Baharistan, 15. yüzyılın büyük bilgin ve mutasavvıfı Molla Camî’nin (1414–1492) ülkemizde en çok tanınan eseridir. Memleketi olan Câm şehrinden dolayı Câmî lakabını aldı ve divanında Câmî mahlasını kullandı. Eserleri asırlarca medreselerde ders kitabı olarak okutuldu. Risale-i Nur’da güzel şiirlerinden alıntılar yer almaktadır. Künyesi, Nurüddin Abdurrahman bin Nizamüddin Ahmed bin Muhammed el-Câmî şeklindedir. Risale-i Nur’da, “fıtratı aşkla yoğrulmuş” biri olarak sıfatlandırılmıştır. On Yedinci Söz’ün İkinci Makamı’nda yer alan şu satırlar ona aittir: “Yalnız biri iste; başkaları istenmeye değmiyor. Biri çağır; başkaları imdada gelmiyor. Biri talep et; başkaları lâyık değiller. Biri gör; başkaları her vakit görünmüyorlar, zevâl perdesinde saklanıyorlar. Biri bil; mârifetine yardım etmeyen başka bilmekler faydasızdır. Biri söyle; Ona ait olmayan sözler, malayani sayılabilir.” (Sözler)
Kandil kimin için?
Karanlık bir gecede kör bir kişi elinde kandil ve omzunda testi yolda yürüyordu.

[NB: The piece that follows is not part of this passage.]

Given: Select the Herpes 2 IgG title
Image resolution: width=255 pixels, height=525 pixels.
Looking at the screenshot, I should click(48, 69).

Bir densiz kişi ona yaklaştı ve “Ey cahil! Sana göre gece gündüz aynıdır. Aydınlık ve karanlık senin gözünde beraberdir. Bu kandilin ne faydası var?” dedi.
Kör kişi güldü ve “Bu kandil kendim için değildir. Bana çarpıp testimi kırmasınlar diye senin gibi akılsız ve gönül gözü körler içindir.” dedi.
Üç toplulukta üç çirkinlik
Üç iş, üç toplulukta çirkin görünür: Padişahlarda sertlik, bilginlerde mala karşı hırs, zenginlerde cimrilik.
Adalet ve zulüm
Dünya adaletle imar edildiği gibi, zulümle de harap olur. Adalet, bulunduğu alandan binlerce fersah uzaklığa aydınlık verir. Zulüm de, yerinden binlerce fersaha karanlık verir.
Bilginin üstünlüğü
Bilgiden başka hiçbir kuvvete heves etme…
Sırrın sırrı
Gizli sırlarını hiçbir dostuna açma; çünkü dostlukların bozularak düşmanlığa döndüğü, dostluğun sona erdiği çok görülmüştür…
Mağrur olma!
Ne kadar çok olursa olsun mal ile mağrur olma; çünkü mal ve servet bir gün hadiselerin rüzgârlarıyla darmadağın olur…
Ey babayiğit!
Yiğitliğin iki şartı vardır. Bana iyi kulak ver, doğrusunu dinle.
Birincisi, her dakika yüzlerce eksiğini gördüğün arkadaşlarının suçlarını bağışlamaktır.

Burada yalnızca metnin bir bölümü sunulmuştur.